In Honour of Lord Brandt das Lederwerker being squired to Sir Evander MachLachlan*
Sung to the tune of "I Got You, Babe" by Sonny and Cher
by Laird Colyne Stewart and Lady Thorfinna gra'feldr
Evander: They say that now that I'm a knight,
I have to train some others how to fight.
Brandt: Well, I've been fighting for several years,
But to date I've not been doing it for Peers.
Evander: Brandt. I've got you Brandt. I've got you Brandt.

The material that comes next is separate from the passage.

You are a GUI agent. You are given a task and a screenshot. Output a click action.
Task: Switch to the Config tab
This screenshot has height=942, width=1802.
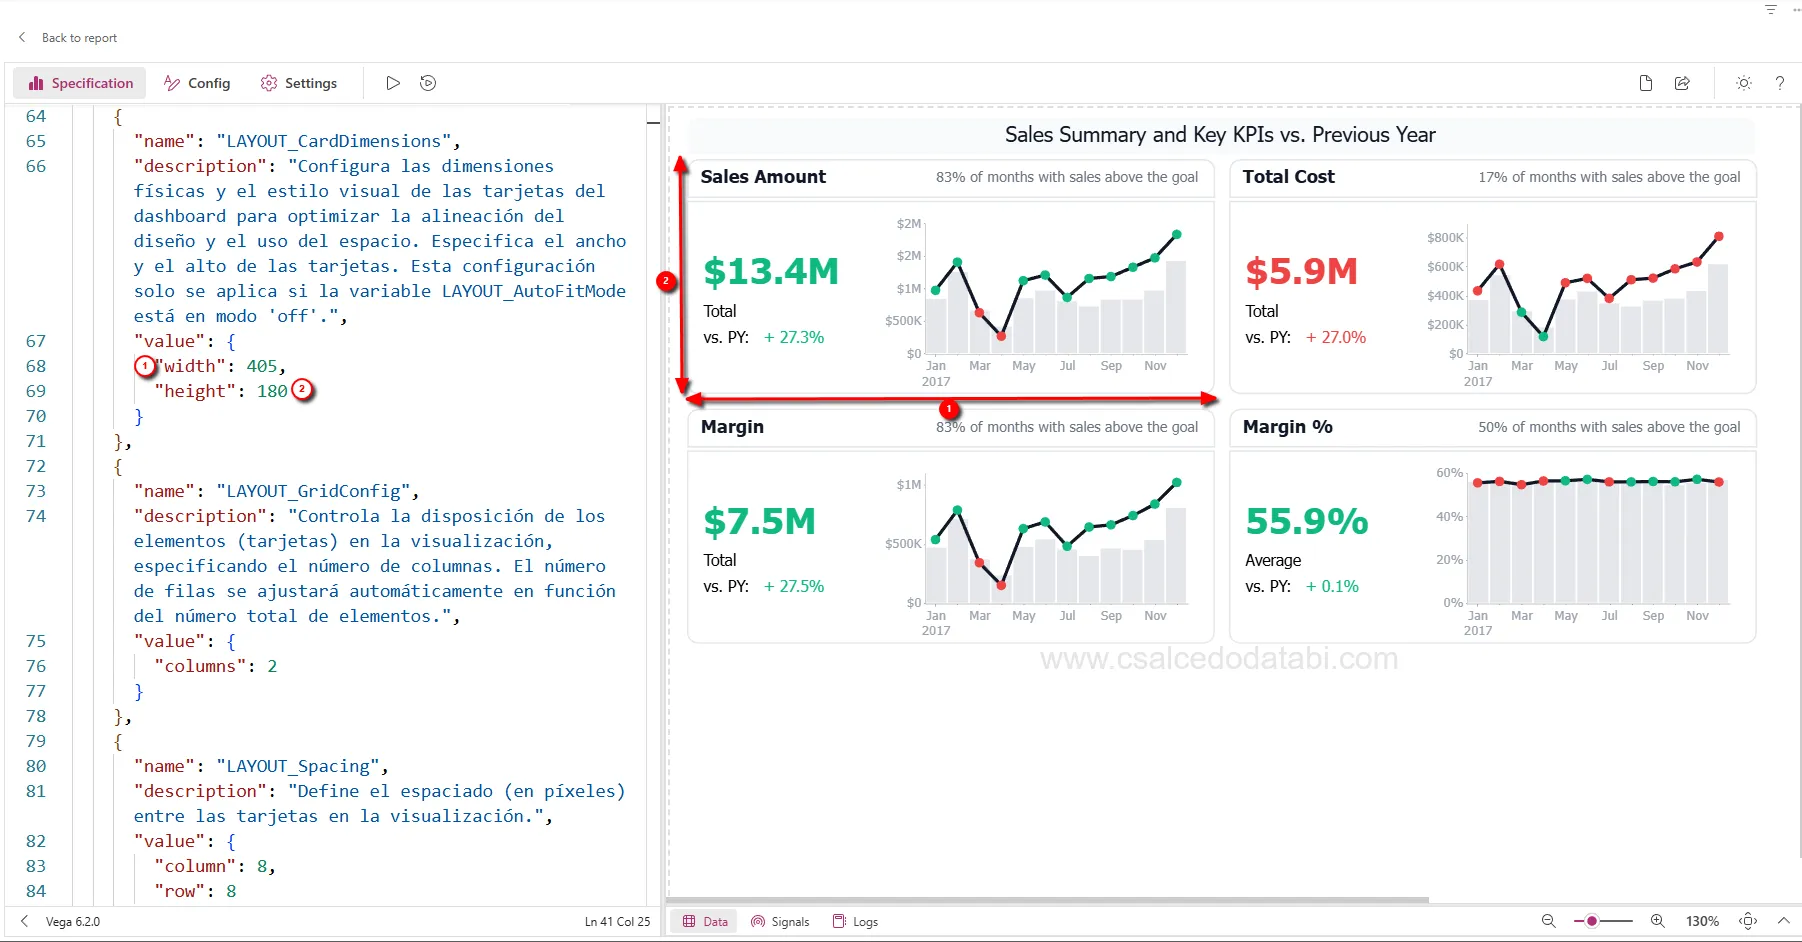(x=197, y=83)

They say you know how to swing a stick,
And that your armoured legs are not too thick.
Brandt: They say you like to gobble food up,
But only if its slathered in ketchup.
Evander: Brandt. I've got you Brandt. I've got you Brandt.
I've got butt wraps to cause pain,
I've got you to wear my chain.
Brandt: And when I'm bad...
Evander: Oh yeah!
Brandt: You're my dad!
Evander: I'm your dad!
Brandt: And you'll straighten me out fast!
Don't let 'em say that you're too small,
'Cause your heart is bigger then 'em all.
Evander: Then put my belt about your waist,
There's no opposition we can't face.
Brandt. I've got you Brandt. I've got you Brandt.
I've got you to wash my car...
Brandt: I've got you to take me far!
Evander: I've got you to make me stuff...
Brandt: I've got you to treat me rough!
Evander: I've got you to lug my gear...
Brant: I've got you to install fear!
Evander: I've got you to mow my grass...
Brandt: I've got you to kick my ass!
Evander: I've got you Brandt. (x7)
* A note upon the text. At Brandt's squiring (at Pennsic War XXXII, the "bloody muddy Pennsic") he and Evander sat side by side, the better to conspire together. To onlookers it appeared as if they were gazing into each others’ face. Thorfinna began to hum "I Got You, Brandt" and this is the inevitable result.